(Exercise brief):
Pick out all lines with the word "arrows" from the records that follow.

(Beginning of Exercise input)

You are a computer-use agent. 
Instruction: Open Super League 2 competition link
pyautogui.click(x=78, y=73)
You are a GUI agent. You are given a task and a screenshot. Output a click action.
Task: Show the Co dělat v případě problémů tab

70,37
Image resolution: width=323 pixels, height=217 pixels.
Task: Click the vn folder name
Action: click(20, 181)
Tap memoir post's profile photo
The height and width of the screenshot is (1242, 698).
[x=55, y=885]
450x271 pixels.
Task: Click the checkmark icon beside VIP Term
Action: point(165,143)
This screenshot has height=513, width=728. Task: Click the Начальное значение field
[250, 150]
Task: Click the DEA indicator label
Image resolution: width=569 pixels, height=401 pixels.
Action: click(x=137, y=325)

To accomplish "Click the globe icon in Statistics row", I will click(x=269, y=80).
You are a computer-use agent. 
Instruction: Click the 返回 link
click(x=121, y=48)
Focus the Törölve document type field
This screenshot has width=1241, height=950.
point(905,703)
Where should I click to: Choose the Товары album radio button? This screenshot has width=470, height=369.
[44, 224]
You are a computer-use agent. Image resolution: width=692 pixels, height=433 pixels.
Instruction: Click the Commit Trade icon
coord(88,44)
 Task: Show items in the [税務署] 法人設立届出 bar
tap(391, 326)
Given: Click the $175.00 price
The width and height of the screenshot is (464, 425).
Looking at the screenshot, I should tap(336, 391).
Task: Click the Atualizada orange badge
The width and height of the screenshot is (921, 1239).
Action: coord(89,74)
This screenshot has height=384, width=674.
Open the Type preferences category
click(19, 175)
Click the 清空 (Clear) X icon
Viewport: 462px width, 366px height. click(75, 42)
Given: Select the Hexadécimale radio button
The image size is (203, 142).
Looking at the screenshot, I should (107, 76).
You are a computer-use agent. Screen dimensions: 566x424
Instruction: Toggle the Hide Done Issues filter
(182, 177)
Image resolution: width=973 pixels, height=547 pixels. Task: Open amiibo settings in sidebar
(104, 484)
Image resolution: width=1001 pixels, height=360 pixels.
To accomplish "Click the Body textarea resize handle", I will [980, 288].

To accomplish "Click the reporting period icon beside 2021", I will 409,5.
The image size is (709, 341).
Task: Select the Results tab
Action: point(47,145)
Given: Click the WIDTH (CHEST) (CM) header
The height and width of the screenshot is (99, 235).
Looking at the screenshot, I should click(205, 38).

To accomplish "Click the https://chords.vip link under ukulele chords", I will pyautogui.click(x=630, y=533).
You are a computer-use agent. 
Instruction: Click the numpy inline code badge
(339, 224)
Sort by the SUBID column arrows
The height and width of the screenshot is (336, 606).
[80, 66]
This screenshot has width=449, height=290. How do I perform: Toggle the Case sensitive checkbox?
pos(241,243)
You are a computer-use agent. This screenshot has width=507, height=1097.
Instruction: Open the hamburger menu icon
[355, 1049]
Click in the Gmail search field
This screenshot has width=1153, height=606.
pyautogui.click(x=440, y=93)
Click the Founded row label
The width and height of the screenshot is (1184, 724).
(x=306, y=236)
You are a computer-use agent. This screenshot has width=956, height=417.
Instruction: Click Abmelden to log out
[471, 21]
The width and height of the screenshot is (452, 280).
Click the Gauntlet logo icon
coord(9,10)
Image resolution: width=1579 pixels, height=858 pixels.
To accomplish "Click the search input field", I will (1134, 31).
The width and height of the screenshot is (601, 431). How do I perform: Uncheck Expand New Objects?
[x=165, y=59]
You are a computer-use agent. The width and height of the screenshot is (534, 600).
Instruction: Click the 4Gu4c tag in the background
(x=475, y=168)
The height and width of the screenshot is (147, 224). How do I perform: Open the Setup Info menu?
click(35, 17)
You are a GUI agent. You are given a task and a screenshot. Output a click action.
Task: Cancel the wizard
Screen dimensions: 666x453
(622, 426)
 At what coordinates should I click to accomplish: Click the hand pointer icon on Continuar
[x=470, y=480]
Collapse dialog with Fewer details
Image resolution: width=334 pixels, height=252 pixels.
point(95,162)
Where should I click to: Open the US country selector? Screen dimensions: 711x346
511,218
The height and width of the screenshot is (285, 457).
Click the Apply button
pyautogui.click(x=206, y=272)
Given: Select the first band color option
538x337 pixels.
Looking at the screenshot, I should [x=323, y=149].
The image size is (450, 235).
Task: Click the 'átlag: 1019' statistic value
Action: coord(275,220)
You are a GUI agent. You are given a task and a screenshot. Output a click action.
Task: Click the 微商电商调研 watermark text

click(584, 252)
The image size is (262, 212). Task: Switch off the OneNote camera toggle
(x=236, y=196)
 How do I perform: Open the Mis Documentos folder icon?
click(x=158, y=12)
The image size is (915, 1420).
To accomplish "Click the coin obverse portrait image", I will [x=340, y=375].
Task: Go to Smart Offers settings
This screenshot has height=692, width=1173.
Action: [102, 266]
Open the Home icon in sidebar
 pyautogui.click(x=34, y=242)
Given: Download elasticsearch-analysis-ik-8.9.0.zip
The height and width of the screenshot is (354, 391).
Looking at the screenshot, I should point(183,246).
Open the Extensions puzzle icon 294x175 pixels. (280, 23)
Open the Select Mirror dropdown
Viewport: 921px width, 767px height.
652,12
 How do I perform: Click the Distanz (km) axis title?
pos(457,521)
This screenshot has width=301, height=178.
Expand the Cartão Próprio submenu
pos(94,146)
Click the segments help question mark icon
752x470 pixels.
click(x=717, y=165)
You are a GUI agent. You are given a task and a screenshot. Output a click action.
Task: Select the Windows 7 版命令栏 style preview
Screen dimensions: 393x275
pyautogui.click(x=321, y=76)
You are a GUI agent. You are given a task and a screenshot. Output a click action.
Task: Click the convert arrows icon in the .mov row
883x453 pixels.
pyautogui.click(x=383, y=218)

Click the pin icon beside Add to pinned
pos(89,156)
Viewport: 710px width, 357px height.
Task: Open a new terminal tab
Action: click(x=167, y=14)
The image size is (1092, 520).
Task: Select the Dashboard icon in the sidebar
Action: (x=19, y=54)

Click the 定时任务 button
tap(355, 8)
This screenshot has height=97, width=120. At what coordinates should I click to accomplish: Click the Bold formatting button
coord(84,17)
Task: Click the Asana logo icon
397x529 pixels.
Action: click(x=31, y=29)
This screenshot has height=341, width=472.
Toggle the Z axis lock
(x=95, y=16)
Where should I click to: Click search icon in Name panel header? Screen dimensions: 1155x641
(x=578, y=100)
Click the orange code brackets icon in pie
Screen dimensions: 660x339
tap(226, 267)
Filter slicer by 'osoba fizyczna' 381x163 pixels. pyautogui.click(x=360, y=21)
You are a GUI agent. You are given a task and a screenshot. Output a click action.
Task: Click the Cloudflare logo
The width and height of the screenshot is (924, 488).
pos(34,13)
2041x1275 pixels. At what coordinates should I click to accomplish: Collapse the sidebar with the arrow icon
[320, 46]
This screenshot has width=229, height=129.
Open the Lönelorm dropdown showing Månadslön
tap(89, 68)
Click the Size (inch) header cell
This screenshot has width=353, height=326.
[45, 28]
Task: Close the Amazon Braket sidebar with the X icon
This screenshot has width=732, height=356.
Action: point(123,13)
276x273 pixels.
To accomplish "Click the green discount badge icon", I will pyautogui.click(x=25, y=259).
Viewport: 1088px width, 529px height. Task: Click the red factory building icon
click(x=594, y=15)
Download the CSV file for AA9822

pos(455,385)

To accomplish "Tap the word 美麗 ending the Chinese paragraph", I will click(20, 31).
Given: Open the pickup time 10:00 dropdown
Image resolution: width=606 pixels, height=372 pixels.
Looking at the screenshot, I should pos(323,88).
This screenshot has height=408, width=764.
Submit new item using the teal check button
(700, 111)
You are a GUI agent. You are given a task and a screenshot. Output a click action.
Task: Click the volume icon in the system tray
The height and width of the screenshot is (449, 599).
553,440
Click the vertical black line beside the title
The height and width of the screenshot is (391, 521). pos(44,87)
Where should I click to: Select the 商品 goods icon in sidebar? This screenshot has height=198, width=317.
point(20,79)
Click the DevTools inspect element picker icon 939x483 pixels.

(End of Exercise input)

(Answer to this task):
Sort by the SUBID column arrows
Task: Click the convert arrows icon in the .mov row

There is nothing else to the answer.